Bueno, no exactamente. Un negocio en Colorado rechazó a un cliente porque tenía lo que decía ser un perro de servicio con él, y no tenía la documentación para probarlo.
"Ella [la perra] me ayuda con mis condiciones", dijo el cliente, un veterano que sufre de trastorno de estrés postraumático, a la estación de televisión local, NBC Canal 11. "Es solo una relación importante". Entonces, ¿cuál fue el problema?
El problema era que el negocio servía comida, y los clientes se quejaban a la gerencia sobre la presencia del perro, por lo que el dueño tomó medidas. Desafortunadamente, la ley estatal en Colorado no estaba exactamente de su lado. La ley establece que los perros de servicio están permitidos en los restaurantes (pero, aunque sus modales son probablemente mejores que los de muchas personas que he visto comer fuera, todavía no se les permite sentarse a la mesa).

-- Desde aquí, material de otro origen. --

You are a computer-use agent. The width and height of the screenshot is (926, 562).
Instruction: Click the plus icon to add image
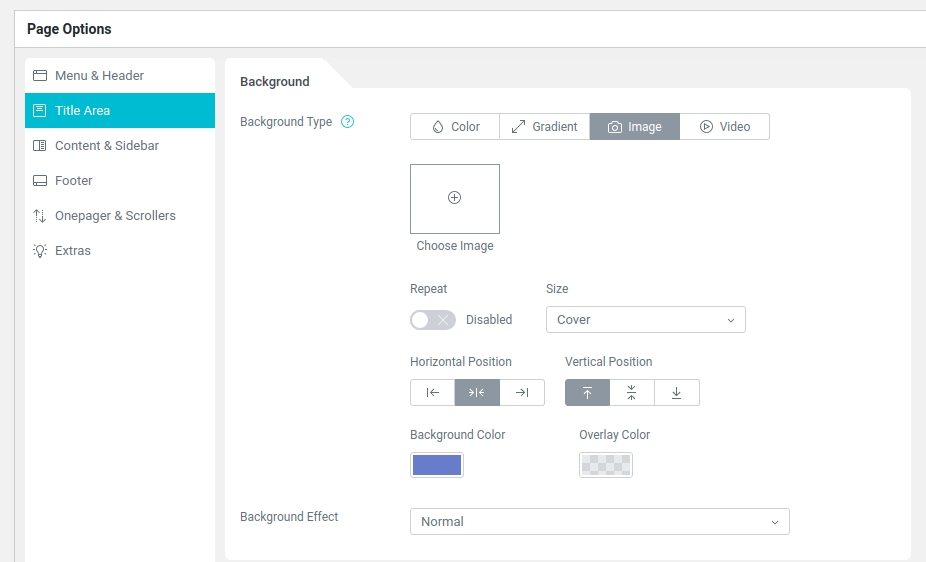(x=454, y=198)
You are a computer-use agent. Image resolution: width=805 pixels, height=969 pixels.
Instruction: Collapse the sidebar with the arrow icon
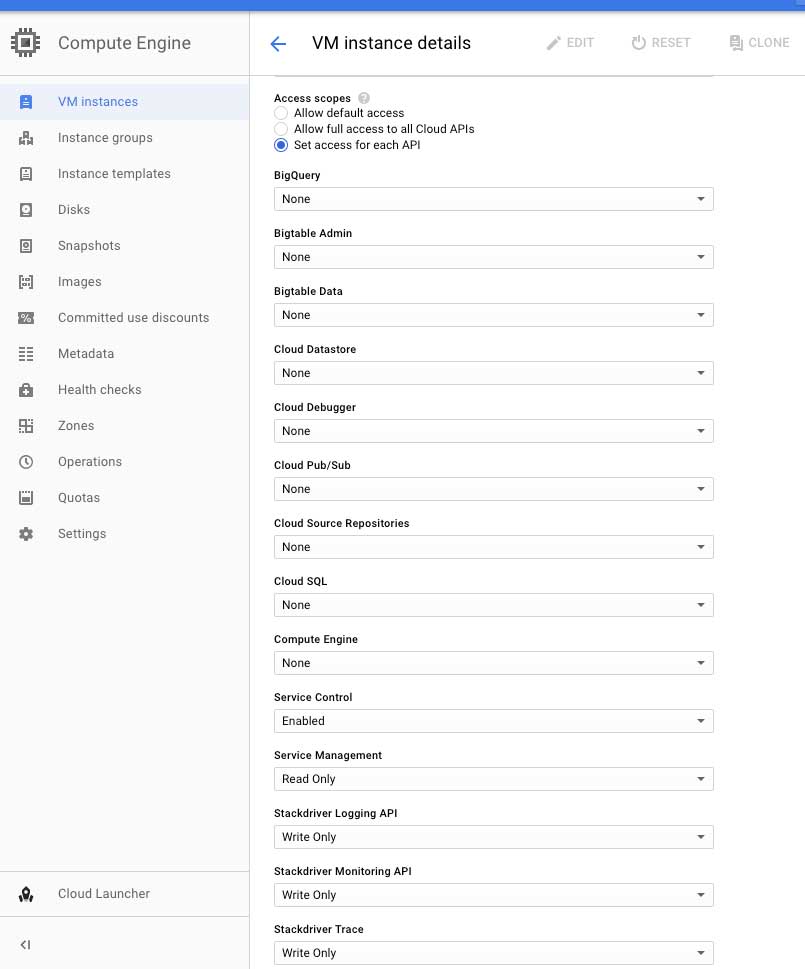(26, 945)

El problema era la falta de papeleo.
El propietario sostuvo que no había indicios de que el perro fuera un perro de servicio. Pero aquí las reglas tampoco estaban de su lado. Las regulaciones de Colorado solo requieren que el propietario pregunte y confíe en la respuesta del cliente. "No se requiere documentación; no es necesario que esté presente con el animal de servicio", dijo un funcionario estatal en el reporte de televisión. Sin embargo, es un delito en Colorado si alguien tergiversa a un animal como un animal de servicio.
Los dueños de negocios en el estado tienen algunos recursos. Si algún animal, independientemente de su estado, actúa agresivamente o ataca a alguien, se le puede pedir al animal y a su dueño que se vayan. Este no fue el caso aquí. En pocas palabras: el cliente estaba en su derecho.
Aclaremos un poco de confusión. En primer lugar, hay una gran diferencia entre los perros de servicio y los animales de apoyo emocional, que también pueden denominarse animales de terapia o de consuelo, cuando se trata
de la ley.
Los perros de servicio están entrenados para ayudar con tareas específicas directamente relacionadas con una discapacidad, ya sea física, sensorial, psiquiátrica, intelectual u otra discapacidad mental. Digamos que tiene una discapacidad visual. Su perro guía tendría que ser entrenado como su mejor herramienta de viaje, ayudándole a cruzar la calle y llevarlo a donde quiere ir, de manera segura. O tal vez usted es un veterinario que sufre de trastorno de estrés postraumático y su perro de servicio estaría entrenado para asegurarse de que todas las luces estén encendidas y olfatear una habitación para asegurarse de que esté a salvo del peligro.
Según la Ley de Estadounidenses con Discapacidades, también conocida como ADA, un animal de servicio tiene derecho a acompañar a su dueño a cualquier establecimiento, incluso si existe una "política de no mascotas". Los animales de servicio no son mascotas. Sin embargo, aunque puede tener una discapacidad, una nota del médico no lo convierte en un animal de servicio: su cachorro debe estar entrenado para ayudarlo con todas las cosas que no puede hacer debido a su discapacidad.
Por otro lado, los animales de apoyo emocional, terapia o consuelo no requieren entrenamiento: su presencia es un beneficio psicológico para sus dueños y no está cubierta por la ley federal. Fluffy the Cat, o cualquier otro animal que brinde apoyo emocional, no puede considerarse un animal de servicio.
Probablemente también haya escuchado las historias sobre animales de servicio falsos con documentación que puede comprar fácilmente en Internet, o animales que causan estragos en una tienda. Realidad: La ley federal no requiere certificación o registro para demostrar que el perro es un animal de servicio. De hecho, el
Departamento de Justicia de EE. UU. está familiarizado con los documentos falsos que se venden en línea: "Hay personas y organizaciones que venden documentos de certificación o registro de animales de servicio en línea. Estos documentos no transmiten ningún derecho bajo la ADA y el Departamento de Justicia no los reconoce como prueba de que el perro es un animal de servicio".
Si es propietario de un negocio, podría pensar que tiene derecho a solicitar documentos.
Falso.
Los dueños de negocios solo pueden hacer dos preguntas: si el dueño está discapacitado y para qué tareas ha sido entrenado el perro. Sin embargo, si la discapacidad es bastante obvia, no puede preguntar. Por ejemplo, si un perro está guiando a alguien ciego (o con problemas de visión), no puede hacer las dos preguntas. Tampoco puede pedirle a Fido que demuestre sus habilidades o interrogar al propietario sobre la naturaleza de su discapacidad. Y definitivamente no puede emitirles un recargo por entrar a su tienda.